→ Goal of the exercise
Write out the records below exactly as they appear, skipping each picture.

→ Input for this task
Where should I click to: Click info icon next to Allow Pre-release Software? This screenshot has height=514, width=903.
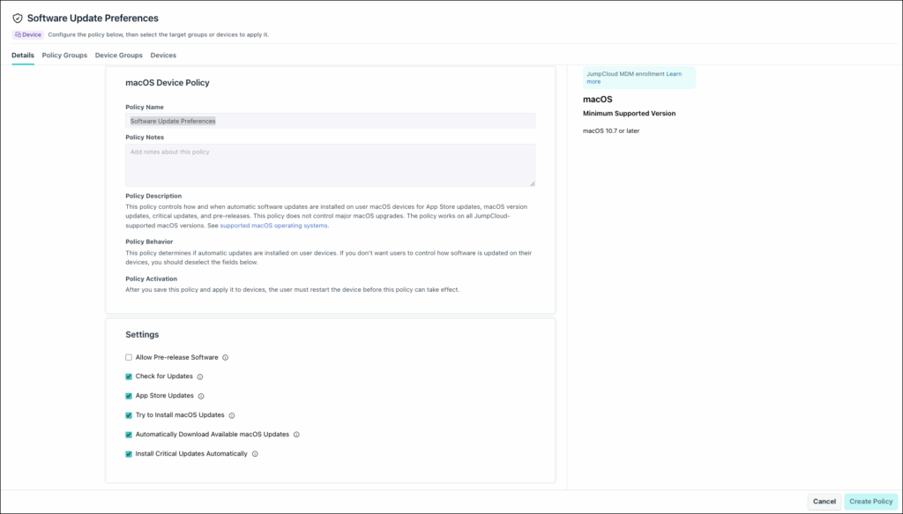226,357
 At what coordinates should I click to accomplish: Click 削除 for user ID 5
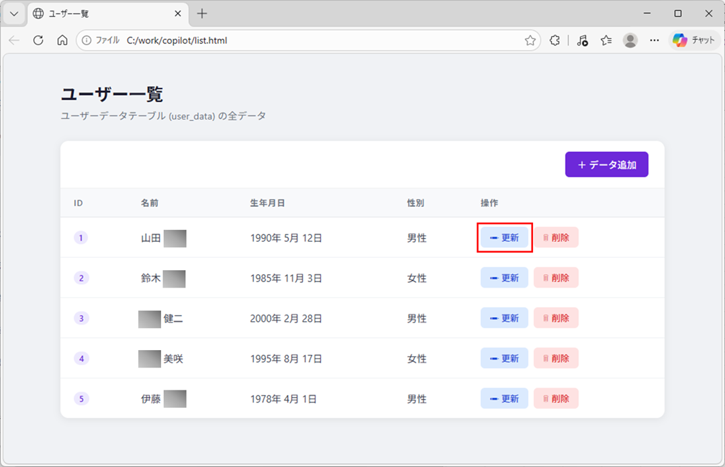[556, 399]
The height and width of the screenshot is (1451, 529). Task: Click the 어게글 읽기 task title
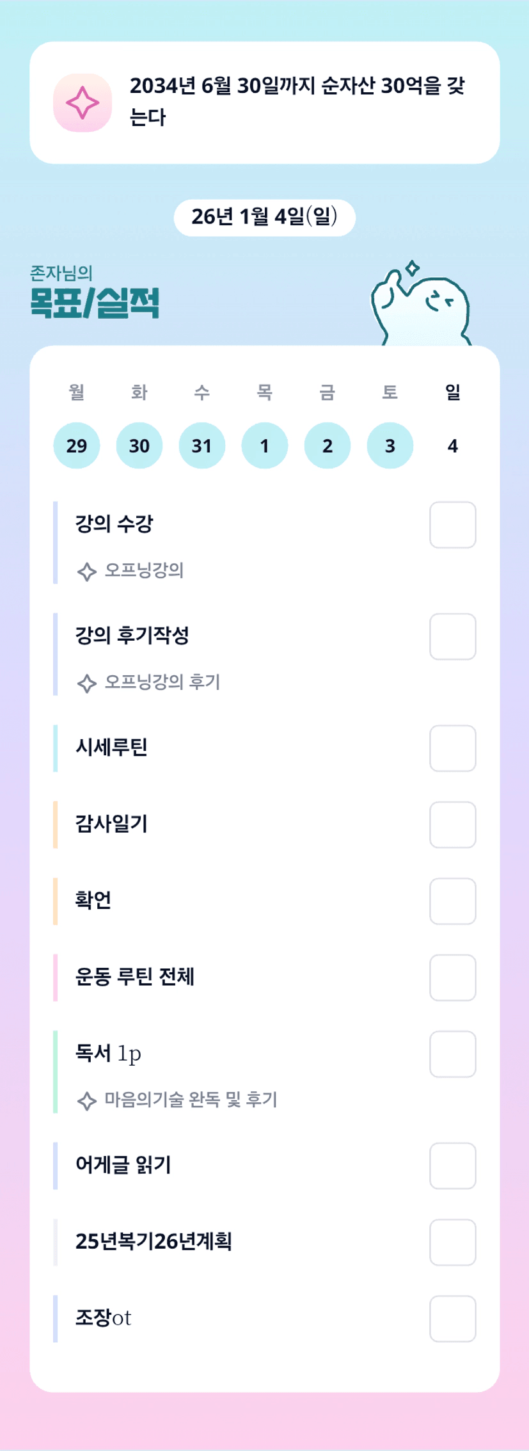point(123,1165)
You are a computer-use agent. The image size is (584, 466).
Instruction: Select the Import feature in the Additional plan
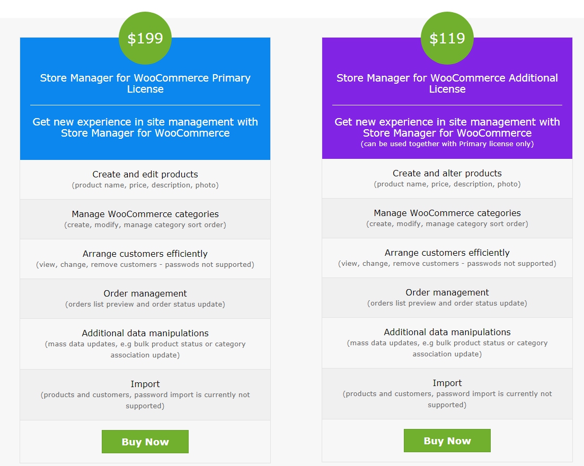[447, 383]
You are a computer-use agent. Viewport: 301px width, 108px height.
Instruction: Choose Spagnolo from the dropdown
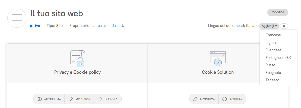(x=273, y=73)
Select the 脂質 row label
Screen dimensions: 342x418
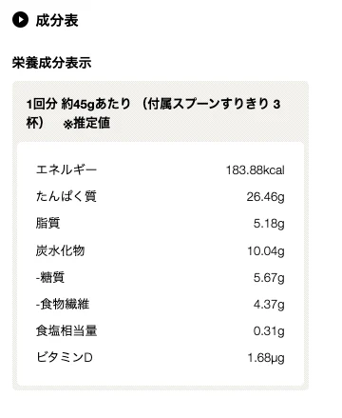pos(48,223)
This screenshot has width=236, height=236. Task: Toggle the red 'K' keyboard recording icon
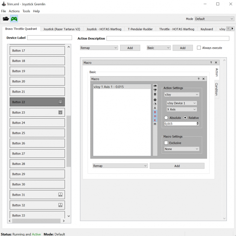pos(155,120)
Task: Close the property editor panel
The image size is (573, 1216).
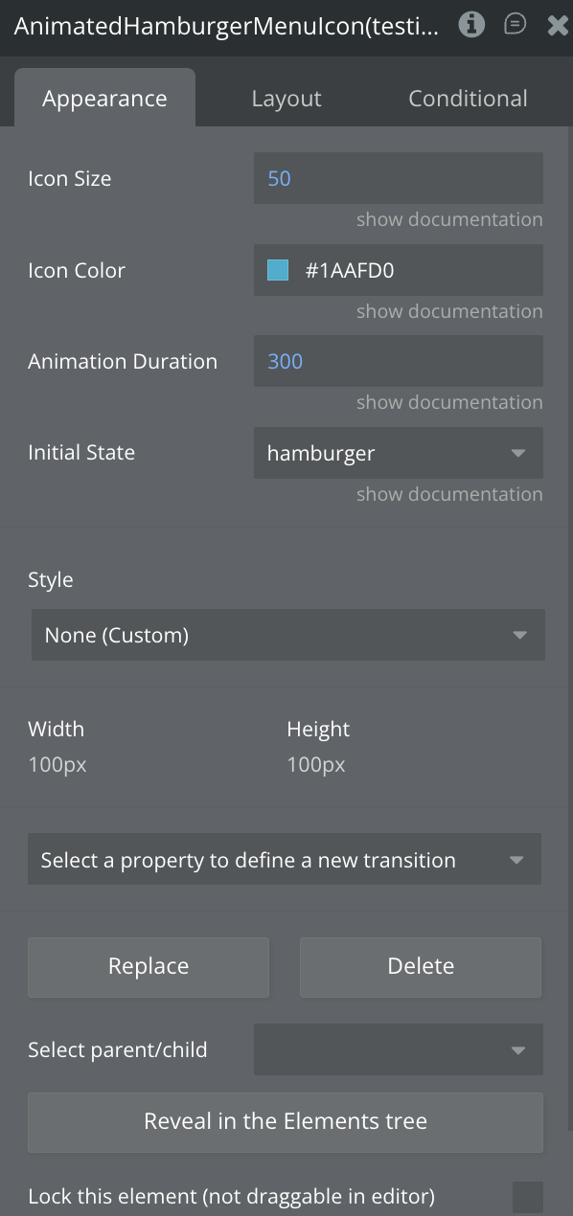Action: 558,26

→ Your solution
Where should I click to: Click info icon next to Allow Pre-release Software? This screenshot has height=514, width=903.
226,357
 At what coordinates should I click to accomplish: Click 削除 for user ID 5
[556, 399]
The height and width of the screenshot is (1451, 529). Task: Click the 어게글 읽기 task title
point(123,1165)
You are a computer-use agent. The image size is (584, 466).
Instruction: Select the Import feature in the Additional plan
[447, 383]
You are a computer-use agent. Viewport: 301px width, 108px height.
Instruction: Choose Spagnolo from the dropdown
(x=273, y=73)
Select the 脂質 row label
Screen dimensions: 342x418
pos(48,223)
This screenshot has width=236, height=236. Task: Toggle the red 'K' keyboard recording icon
pos(155,120)
Task: Close the property editor panel
The image size is (573, 1216).
Action: 558,26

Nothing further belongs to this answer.